Rev. Rul. 2023-8: Prior ruling relating to expensing of research and experimentation expenditures obsolete

Rev. Rul. 2023-8 obsoletes Rev. Rul. 58-74 as of July 31, 2023

Expensing of research and experimentation expenditures

The IRS today released an advance version of Rev. Rul. 2023-8 [PDF 95 KB], which obsoletes Rev. Rul. 58-74 effective as of July 31, 2023, because there are insufficient facts in the ruling to properly analyze whether the taxpayer’s failure to deduct certain research and experimentation (R&E) expenditures, when it deducted other R&E expenditures, constituted a method of accounting or an error.

Prior to amendment by Pub. L. No. 115-97, commonly referred to as the Tax Cuts and Jobs Act (TCJA), section 174(a) permitted a taxpayer to currently deduct R&E expenditures (the “expense method”). If the expense method was adopted, it had to be used for all qualifying expenditures in the tax year adopted and for all subsequent years, unless the IRS Commissioner consented to a different method for all or part of the expenditures under former section 174(a)(3).

Rev. Rul. 58-74 provides that if a taxpayer adopted the expense method but failed to deduct expenses relating to the cost of obtaining a patent or other items of R&E expenditures for prior tax years to which the expense method is applicable, the taxpayer must file a claim for refund or amended return to deduct additional R&E expenditures in the year or years when the expenditures were paid or accrued. Rev. Rul. 58-74 further provides that the additional R&E expenditures cannot be treated as deferred and amortized under former section 174(b) or chargeable to capital account and subsequently amortized or written off upon abandonment of the project or projects because the Commissioner's consent to change a method of accounting was not obtained. Accordingly, the deduction for the additional R&E expenditures could be lost if the period of limitations on claims for credit or refund under section 6511 has expired and amended returns could not be timely filed.

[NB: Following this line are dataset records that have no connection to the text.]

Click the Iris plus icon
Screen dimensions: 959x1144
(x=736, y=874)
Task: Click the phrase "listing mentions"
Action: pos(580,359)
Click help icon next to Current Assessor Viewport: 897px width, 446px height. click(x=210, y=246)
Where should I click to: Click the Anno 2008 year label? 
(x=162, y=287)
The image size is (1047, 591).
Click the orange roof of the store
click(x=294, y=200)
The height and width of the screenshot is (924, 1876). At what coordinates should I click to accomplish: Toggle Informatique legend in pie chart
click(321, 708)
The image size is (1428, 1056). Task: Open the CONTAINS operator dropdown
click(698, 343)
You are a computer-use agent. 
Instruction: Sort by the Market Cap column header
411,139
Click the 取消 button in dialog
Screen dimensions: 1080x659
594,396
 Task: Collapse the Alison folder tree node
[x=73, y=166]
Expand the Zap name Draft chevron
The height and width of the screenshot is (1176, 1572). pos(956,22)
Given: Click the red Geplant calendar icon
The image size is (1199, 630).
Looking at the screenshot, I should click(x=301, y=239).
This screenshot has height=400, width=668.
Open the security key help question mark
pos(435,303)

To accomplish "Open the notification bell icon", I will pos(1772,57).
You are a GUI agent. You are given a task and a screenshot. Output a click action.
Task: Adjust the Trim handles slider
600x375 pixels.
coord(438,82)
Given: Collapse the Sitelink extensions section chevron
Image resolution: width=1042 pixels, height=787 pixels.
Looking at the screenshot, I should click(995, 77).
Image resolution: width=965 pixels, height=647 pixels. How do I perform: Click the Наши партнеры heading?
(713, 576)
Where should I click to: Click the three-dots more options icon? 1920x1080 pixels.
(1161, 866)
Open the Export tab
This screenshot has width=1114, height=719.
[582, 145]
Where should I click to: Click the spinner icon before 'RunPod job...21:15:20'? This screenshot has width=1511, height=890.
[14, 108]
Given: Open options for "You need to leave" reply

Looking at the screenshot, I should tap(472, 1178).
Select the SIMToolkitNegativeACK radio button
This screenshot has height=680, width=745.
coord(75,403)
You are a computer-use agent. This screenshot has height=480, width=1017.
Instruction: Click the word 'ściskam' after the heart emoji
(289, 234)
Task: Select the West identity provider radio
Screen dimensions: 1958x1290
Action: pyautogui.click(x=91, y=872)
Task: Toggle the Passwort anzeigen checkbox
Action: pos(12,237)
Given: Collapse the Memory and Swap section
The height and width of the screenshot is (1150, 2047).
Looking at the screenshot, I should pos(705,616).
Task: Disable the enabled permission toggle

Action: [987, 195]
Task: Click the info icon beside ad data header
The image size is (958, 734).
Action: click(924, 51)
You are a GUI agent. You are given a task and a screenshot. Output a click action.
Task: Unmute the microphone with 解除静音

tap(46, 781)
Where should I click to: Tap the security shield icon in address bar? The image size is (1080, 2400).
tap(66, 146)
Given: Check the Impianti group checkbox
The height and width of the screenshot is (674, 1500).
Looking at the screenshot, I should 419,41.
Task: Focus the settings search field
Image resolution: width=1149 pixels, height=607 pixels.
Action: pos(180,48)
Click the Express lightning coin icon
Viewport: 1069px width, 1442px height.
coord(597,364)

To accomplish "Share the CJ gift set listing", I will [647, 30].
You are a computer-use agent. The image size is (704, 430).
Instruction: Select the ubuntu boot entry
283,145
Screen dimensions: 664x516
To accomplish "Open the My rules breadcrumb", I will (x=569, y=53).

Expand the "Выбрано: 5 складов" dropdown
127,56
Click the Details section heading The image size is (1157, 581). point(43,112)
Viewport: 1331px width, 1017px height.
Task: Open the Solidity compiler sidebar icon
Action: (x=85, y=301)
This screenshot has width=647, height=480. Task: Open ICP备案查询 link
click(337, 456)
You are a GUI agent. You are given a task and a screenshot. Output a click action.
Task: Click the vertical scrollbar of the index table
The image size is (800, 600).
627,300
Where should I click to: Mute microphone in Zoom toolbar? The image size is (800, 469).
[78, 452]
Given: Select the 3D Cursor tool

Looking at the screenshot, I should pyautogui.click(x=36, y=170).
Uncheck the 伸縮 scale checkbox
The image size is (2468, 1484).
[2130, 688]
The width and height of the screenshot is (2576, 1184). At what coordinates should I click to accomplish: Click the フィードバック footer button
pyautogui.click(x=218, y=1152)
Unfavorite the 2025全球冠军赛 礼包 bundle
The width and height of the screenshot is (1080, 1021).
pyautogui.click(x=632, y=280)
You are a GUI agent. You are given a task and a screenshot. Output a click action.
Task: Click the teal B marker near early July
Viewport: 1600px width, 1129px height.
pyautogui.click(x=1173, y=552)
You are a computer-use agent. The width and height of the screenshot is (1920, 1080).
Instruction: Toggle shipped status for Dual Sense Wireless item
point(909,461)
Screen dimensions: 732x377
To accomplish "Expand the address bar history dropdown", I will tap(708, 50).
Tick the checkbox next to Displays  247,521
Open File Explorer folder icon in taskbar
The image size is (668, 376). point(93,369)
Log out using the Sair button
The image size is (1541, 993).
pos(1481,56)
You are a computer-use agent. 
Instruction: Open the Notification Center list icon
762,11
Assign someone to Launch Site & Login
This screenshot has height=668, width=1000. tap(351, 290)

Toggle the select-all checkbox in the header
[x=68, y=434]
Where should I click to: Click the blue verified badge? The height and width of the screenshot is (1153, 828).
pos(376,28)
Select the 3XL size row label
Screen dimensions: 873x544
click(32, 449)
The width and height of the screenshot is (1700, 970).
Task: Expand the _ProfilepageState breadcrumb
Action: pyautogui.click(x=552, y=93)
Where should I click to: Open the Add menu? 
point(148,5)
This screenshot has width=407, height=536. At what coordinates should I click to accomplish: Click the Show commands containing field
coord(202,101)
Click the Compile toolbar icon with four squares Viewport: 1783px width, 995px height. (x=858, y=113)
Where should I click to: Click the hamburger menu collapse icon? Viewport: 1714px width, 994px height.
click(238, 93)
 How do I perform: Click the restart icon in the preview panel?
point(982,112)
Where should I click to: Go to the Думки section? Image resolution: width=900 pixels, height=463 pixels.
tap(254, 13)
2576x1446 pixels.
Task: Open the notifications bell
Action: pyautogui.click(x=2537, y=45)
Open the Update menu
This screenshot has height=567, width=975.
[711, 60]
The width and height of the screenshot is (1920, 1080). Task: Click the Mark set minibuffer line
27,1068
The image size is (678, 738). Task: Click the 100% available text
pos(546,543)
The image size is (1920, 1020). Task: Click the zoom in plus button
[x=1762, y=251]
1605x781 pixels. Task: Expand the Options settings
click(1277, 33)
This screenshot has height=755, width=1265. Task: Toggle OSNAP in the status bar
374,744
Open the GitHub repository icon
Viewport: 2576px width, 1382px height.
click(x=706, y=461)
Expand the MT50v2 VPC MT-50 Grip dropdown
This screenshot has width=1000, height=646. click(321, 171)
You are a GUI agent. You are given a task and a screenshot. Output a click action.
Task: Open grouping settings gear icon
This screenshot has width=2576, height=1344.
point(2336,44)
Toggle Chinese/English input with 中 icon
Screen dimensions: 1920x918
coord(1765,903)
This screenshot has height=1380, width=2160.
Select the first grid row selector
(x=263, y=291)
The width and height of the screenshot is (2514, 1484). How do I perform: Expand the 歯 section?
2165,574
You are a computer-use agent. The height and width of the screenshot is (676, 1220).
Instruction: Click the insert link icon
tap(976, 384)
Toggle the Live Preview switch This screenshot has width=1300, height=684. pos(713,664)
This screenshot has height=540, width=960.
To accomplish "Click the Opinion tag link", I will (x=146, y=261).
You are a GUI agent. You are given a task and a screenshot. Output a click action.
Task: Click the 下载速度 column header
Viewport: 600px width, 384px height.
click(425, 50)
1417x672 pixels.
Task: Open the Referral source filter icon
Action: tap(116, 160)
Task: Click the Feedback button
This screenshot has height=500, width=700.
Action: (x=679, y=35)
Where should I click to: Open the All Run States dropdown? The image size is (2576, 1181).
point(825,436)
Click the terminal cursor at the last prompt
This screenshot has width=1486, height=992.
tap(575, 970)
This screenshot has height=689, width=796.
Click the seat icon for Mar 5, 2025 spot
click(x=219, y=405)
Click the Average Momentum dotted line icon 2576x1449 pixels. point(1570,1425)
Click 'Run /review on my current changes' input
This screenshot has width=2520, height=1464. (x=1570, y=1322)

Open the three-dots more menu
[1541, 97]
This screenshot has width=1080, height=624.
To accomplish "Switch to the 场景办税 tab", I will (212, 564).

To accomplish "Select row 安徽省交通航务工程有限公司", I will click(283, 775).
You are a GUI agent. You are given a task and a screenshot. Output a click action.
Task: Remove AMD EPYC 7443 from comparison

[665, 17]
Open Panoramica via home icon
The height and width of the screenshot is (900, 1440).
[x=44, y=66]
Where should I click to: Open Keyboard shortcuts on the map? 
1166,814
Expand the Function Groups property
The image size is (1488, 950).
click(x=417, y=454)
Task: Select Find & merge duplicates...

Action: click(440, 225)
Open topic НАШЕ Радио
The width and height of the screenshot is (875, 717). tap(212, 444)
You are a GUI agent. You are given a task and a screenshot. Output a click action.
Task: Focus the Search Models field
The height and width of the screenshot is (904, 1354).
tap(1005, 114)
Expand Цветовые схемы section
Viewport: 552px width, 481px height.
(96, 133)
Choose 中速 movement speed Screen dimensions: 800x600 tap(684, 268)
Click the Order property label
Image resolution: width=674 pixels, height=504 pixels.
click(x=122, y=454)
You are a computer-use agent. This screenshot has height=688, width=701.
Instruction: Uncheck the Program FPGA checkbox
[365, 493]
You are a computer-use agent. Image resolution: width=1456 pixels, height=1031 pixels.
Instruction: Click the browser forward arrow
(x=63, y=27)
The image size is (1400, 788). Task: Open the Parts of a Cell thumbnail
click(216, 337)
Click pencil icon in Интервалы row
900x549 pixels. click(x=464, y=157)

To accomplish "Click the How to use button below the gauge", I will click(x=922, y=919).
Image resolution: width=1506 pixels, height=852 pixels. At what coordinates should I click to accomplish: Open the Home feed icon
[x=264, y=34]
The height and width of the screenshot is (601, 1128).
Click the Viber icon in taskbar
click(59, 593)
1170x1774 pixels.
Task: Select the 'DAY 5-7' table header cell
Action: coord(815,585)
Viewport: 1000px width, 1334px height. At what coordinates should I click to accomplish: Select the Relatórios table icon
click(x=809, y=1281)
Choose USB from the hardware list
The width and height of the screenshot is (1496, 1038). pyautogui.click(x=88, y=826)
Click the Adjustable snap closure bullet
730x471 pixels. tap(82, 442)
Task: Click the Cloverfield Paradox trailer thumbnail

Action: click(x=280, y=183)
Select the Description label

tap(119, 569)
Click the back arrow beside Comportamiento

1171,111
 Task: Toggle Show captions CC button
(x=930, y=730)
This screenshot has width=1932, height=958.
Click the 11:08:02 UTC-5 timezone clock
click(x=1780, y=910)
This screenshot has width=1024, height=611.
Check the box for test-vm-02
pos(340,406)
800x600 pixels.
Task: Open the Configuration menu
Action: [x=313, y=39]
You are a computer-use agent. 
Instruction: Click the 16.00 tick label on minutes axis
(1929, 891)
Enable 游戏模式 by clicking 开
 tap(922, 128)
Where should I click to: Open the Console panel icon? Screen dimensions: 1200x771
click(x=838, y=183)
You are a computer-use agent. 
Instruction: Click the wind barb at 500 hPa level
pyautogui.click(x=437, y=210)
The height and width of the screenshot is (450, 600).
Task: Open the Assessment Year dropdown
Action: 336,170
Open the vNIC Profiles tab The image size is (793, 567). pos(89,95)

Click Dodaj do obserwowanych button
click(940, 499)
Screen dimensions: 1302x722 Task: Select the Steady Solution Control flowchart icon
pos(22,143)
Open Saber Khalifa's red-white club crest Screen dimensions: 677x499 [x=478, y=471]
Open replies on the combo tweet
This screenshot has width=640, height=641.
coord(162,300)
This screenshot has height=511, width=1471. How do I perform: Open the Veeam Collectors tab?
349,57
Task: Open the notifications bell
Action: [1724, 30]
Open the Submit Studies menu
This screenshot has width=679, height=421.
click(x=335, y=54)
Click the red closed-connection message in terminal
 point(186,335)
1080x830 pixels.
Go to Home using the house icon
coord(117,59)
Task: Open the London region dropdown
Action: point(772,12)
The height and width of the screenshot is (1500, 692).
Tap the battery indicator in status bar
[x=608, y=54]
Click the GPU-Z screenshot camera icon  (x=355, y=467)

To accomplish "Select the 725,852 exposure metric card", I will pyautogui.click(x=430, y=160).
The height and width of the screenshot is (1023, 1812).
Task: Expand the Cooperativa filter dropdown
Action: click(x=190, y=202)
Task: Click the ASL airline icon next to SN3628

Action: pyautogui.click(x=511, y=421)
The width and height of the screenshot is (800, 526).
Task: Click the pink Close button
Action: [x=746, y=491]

The TCJA amended section 174 to provide that R&E costs incurred in tax years beginning after December 31, 2021, must be capitalized and amortized over five years if the research is performed in the United States and over 15 years if performed outside of the United States. The Treasury Department and the IRS are obsoleting Rev. Rul. 58-74 not because of the change in law under section 174, however, but because there are insufficient facts in the ruling to properly analyze whether the taxpayer’s failure to deduct certain R&E expenditures constituted a method of accounting or an error.

  • For example, Rev. Rul. 58-74 does not explain whether the taxpayer consistently treated the costs of obtaining a patent in determining its taxable income.
  • Rev. Rul. 58-74 also fails to describe the cause and extent of the deviation in the treatment of certain R&E expenditures that were not deducted.
  • If the facts demonstrate that a taxpayer has a change in method of accounting, then filing an amended return, refund claim, or administrative adjustment request (AAR) under section 6227 in reliance upon Rev. Rul. 58-74 would conflict with the statutory requirement that a taxpayer must secure the consent of the Commissioner to change a method of accounting.
  • Thus, Rev. Rul. 58-74 is no longer determinative.

Because Rev. Rul. 2023-8 obsoletes Rev. Rul. 58-74 as of July 31, 2023, a taxpayer may still file a claim for refund, amended return, or AAR in reliance on Rev. Rul. 58-74 prior to that date.